La campaña de detenciones masivas de Nayib Bukele ha puesto a 60.000 personas tras las rejas y desarticulado a las pandillas, pero algunos temen que esta paz a corto plazo traiga problemas de largo recorrido.
“Buenas noches, señor presidente. Bienvenido al Centro de Confinamiento del Terrorismo, pieza clave para la guerra contra las pandillas”. Con estas palabras es recibido Nayib Bukele, mandatario de El Salvador, en un vídeo para promocionar la nueva prisión. Durante los 30 minutos de grabación, Bukele recorre el masivo recinto, equivalente a siete estadios de fútbol, saluda a guardias armados hasta los dientes y visita celdas de aislamiento totalmente a oscuras en las que la única cama es el duro hormigón. “Esto es de primer mundo”, sentencia en un momento dado Osiris Luna, el director general de Centros Penales.

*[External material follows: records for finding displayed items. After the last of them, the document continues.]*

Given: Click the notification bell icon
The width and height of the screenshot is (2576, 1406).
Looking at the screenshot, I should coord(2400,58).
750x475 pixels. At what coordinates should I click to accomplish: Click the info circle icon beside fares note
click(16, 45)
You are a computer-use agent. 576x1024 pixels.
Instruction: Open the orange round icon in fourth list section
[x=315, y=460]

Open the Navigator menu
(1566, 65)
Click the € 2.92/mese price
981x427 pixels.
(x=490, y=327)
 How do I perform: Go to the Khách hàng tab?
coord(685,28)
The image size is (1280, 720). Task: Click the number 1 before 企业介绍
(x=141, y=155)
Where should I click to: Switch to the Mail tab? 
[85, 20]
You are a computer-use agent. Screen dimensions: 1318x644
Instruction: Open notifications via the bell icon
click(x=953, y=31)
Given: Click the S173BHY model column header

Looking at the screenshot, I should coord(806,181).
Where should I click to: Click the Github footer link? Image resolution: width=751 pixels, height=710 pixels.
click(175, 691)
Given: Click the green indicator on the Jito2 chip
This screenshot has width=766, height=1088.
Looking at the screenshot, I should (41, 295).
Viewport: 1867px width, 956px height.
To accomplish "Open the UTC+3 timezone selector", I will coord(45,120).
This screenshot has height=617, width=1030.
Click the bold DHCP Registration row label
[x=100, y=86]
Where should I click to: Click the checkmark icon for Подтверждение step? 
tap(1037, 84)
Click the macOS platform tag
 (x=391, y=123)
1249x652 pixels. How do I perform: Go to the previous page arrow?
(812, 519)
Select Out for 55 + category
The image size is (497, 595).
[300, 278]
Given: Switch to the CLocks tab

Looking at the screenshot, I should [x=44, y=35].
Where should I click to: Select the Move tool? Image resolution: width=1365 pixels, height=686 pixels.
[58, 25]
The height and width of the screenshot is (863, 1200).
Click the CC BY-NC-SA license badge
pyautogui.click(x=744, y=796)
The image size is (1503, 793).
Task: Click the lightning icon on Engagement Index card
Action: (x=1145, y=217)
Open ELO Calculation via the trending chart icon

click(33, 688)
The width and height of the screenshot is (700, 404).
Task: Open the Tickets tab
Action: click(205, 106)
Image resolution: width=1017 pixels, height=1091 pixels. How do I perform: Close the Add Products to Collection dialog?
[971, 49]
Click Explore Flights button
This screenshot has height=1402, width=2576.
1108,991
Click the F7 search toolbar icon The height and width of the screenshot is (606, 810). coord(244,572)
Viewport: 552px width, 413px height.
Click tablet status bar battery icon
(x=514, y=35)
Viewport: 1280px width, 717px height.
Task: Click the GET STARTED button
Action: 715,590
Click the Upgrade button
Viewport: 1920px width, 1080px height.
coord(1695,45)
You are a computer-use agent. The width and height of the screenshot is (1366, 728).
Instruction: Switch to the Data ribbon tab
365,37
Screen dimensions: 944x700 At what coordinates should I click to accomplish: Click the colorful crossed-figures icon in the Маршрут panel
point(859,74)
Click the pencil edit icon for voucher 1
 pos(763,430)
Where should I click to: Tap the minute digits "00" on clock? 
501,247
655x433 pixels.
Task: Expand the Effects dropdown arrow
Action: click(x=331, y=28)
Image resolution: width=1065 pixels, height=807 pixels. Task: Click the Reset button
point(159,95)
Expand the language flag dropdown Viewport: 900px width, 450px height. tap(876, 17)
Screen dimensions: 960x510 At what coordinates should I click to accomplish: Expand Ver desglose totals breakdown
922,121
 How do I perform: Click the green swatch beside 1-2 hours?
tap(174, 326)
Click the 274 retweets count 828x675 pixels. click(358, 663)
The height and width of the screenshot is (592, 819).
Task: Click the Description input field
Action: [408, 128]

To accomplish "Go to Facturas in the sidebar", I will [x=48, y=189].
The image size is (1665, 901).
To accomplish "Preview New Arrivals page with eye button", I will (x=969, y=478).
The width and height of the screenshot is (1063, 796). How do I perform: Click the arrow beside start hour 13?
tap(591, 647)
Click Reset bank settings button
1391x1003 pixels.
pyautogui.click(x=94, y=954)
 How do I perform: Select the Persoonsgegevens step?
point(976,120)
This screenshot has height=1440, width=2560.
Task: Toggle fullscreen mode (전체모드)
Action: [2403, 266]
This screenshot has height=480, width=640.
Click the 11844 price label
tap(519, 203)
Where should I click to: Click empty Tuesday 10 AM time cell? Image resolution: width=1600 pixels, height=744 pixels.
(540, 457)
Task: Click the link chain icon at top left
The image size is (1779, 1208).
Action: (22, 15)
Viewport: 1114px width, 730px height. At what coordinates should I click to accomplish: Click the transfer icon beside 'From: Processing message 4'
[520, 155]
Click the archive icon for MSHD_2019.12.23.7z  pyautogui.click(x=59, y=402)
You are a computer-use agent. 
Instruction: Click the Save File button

La cárcel, según el Ejecutivo salvadoreño, puede albergar a 40.000 reos, lo que la convertiría en la más grande del mundo. Supone, por sí sola, una mayor capacidad carcelaria que la de los otros 20 centros penales del país (30.000 presos en total). Un megaproyecto construido en tiempo récord para cumplir con la obsesión del Gobierno de Bukele desde que declaró el estado de excepción en marzo del año pasado: arrestar a todo individuo perteneciente al crimen organizado y a sus colaboradores.
A día de hoy, resulta evidente que la estrategia de Bukele ha dado sus frutos. Las maras, las pandillas criminales que asolaron a la población del Triángulo Norte centroamericano durante las tres últimas décadas y que convirtieron a El Salvador en la nación con más homicidios per cápita del mundo, han sido desarticuladas en el país. Una transformación cuya importancia para los salvadoreños y para la región resulta imposible de sobreestimar.
La campaña de detenciones masivas del Gobierno salvadoreño ha puesto a 60.000 personas tras las rejas, un 1% de toda la población salvadoreña.